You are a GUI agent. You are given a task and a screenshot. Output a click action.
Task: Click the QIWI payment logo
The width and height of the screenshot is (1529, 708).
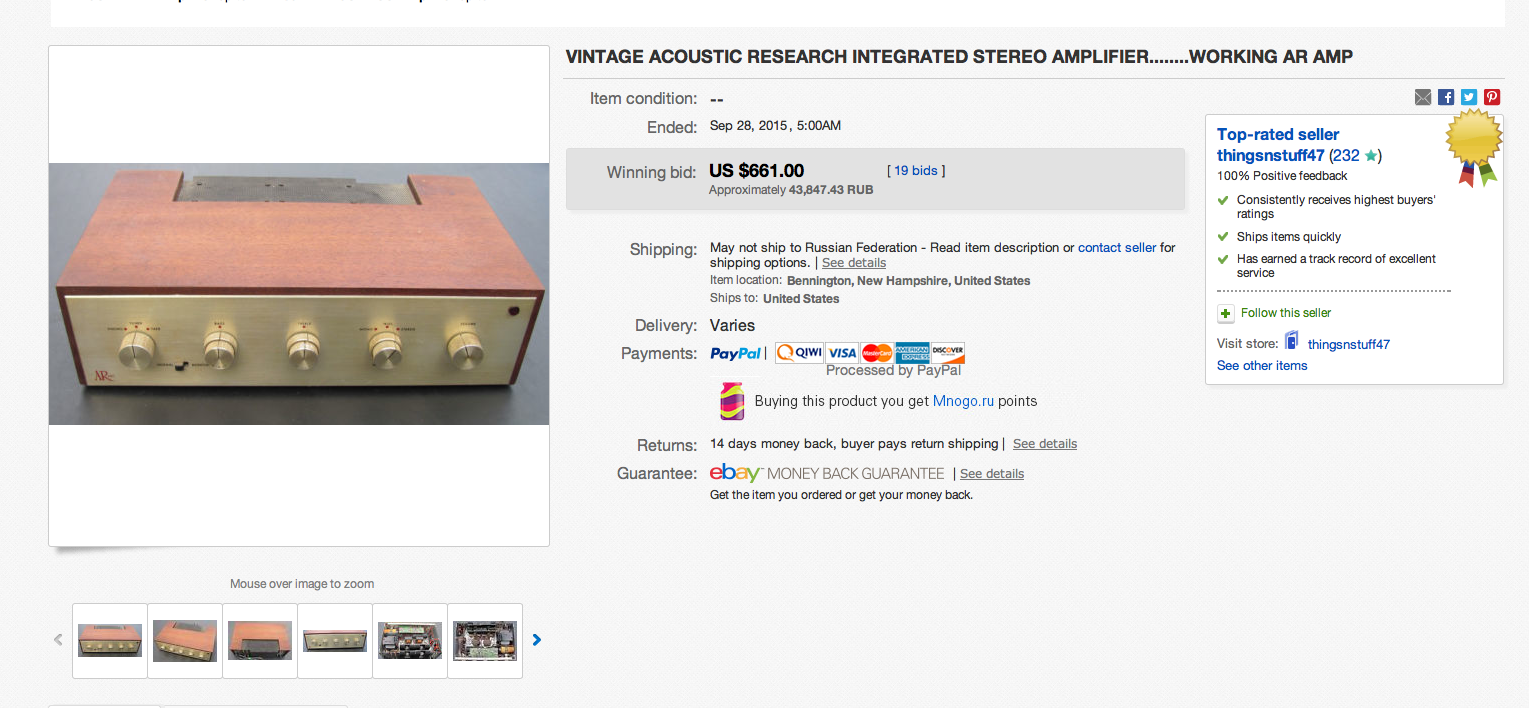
....................
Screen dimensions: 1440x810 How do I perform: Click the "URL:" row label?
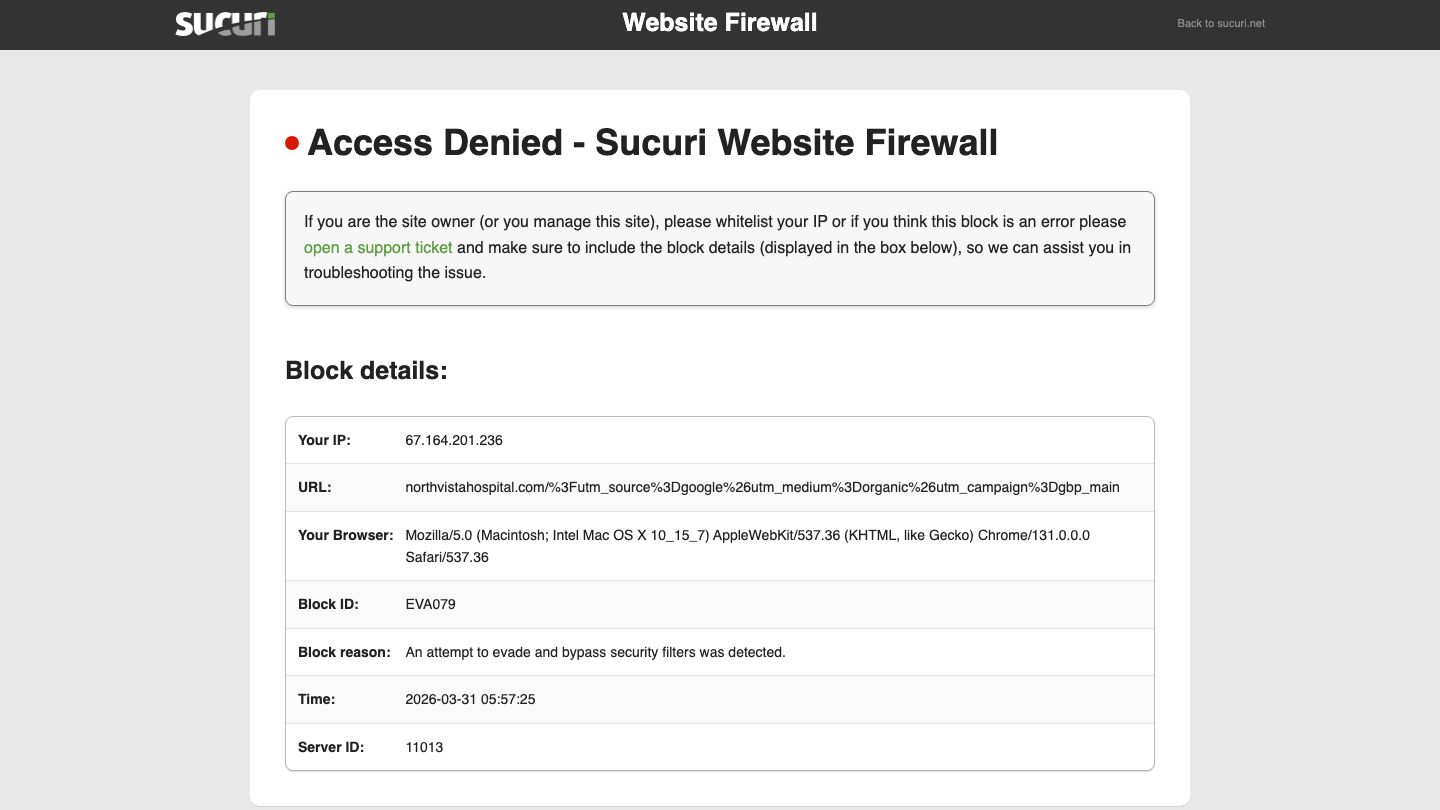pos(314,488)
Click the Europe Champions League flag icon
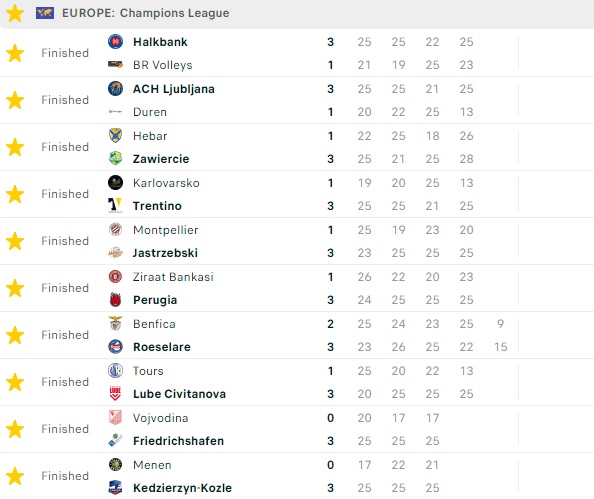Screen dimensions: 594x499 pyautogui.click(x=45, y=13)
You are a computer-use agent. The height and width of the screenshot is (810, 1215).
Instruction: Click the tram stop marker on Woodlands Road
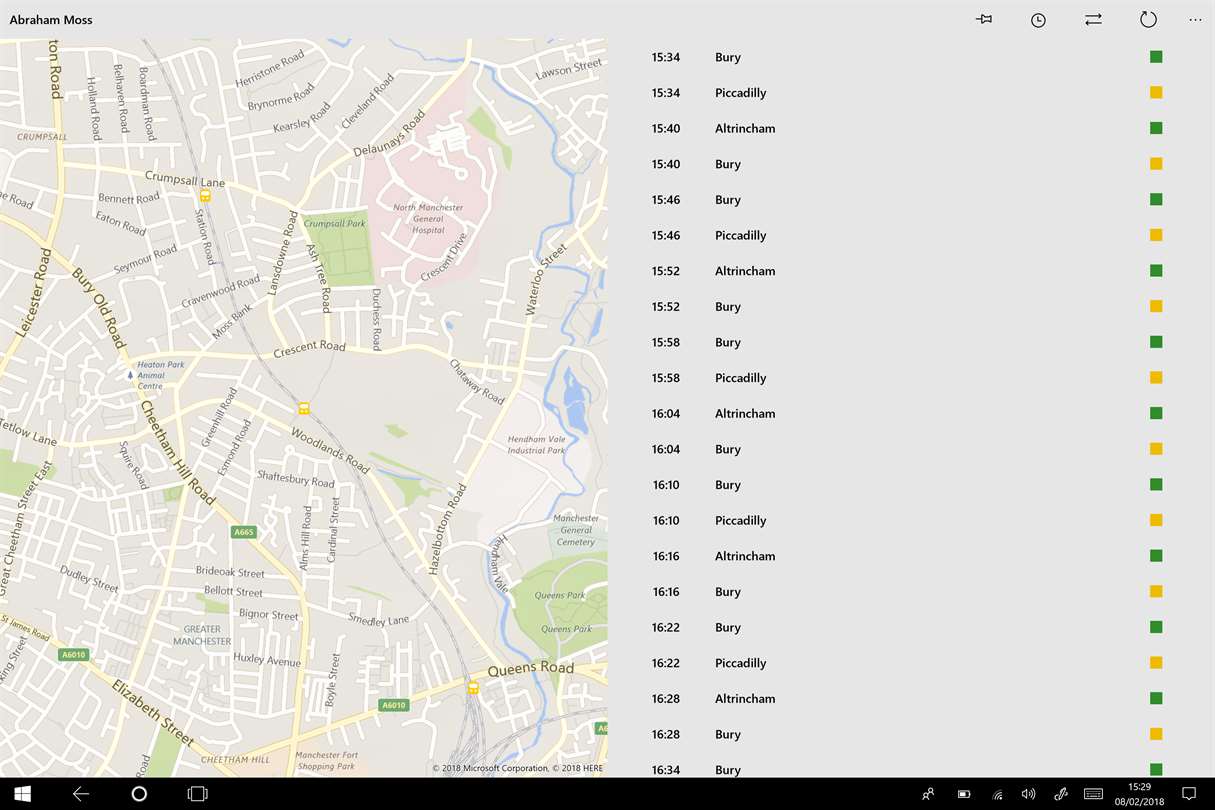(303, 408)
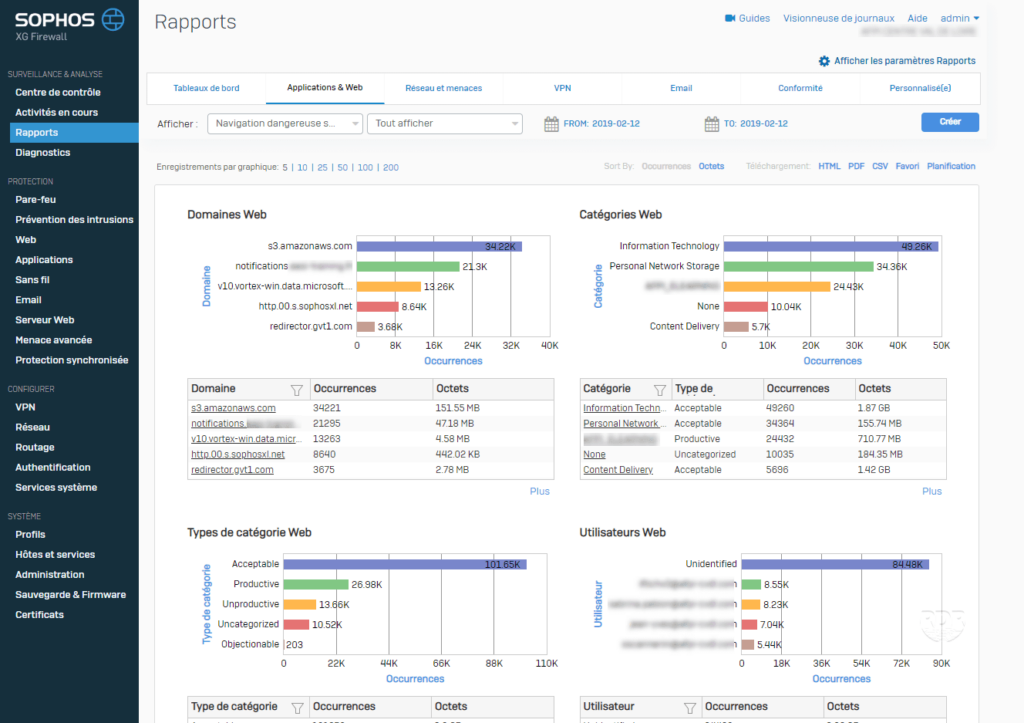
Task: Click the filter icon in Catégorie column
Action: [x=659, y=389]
....................
What the exercise asks ->
The response must contain each line above that holds the string "height".

Expected answer ->
The width and height of the screenshot is (1529, 708).
You are a computer-use agent. The height and width of the screenshot is (810, 1215).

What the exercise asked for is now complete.